The biggest gains were in CAE’s civil aviation division, up 10 per cent, followed closely by defence, where revenue increased 9 per cent. CAE president and CEO Marc Parent said that the company had made “important progress” in its solutions strategy by winning an agreement from Japan Airlines to conduct all of its pilot training at an upcoming CAE-JAL joint venture.

Defence customers included the US Navy and Air Force Reserve Command, as well as a military training centre in Saudi Arabia. Upgrade contracts were received from the German Air Force, the RCAF, the USAF, and the Royal Australian Air Force.

CAE also manufacturers simulators for the healthcare market, including ultrasound simulators and audiovisual solutions, as well as courseware and training services. Revenue in the healthcare division was up 37 per cent for the second quarter, to $24.3 million.

Performance in the second quarter was “in line with our outlook” according to Parent, who noted that the company was “encouraged” by the prospects for further gains in the healthcare market.

The civil aviation flight simulator market, according to some, is becoming increasingly commoditized. A report in FlightGlobal noted that the market is becoming more competitive, with ten or more manufacturers now vying for a share of a customer base that typically buys just forty–fifty simulators in a year.
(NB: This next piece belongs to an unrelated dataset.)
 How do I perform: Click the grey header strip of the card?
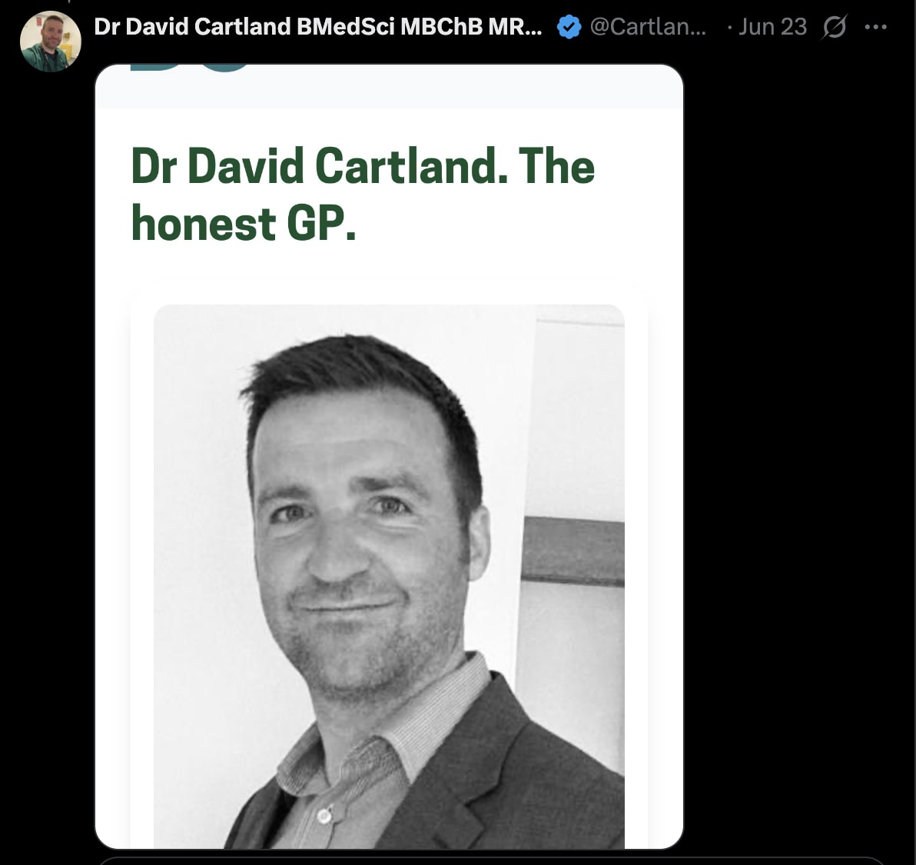click(389, 86)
CAE, in business for nearly seventy years. has been the dominant player until now, with a 56 per cent share of the installed base of civil and military flight simulators as of 2013. CAE had sales of thirty-five FFSs in its fiscal year 2013. Since 2012, however, Lockheed Martin, L-3 Communications, and Rockwell Collins have entered the field.

Whereas simulator procurement decisions were formerly made based on the technical merits of the proposal, today those decisions are made “almost exclusively on price,” said a spokesman for Flightsafety International quoted in the FlightGlobal piece.

Based on a 2013 world survey of the commercial simulator market done by FlightGlobal with CAE, there were 1,063 simulators in use in the industry worldwide, of which 596 were made by CAE.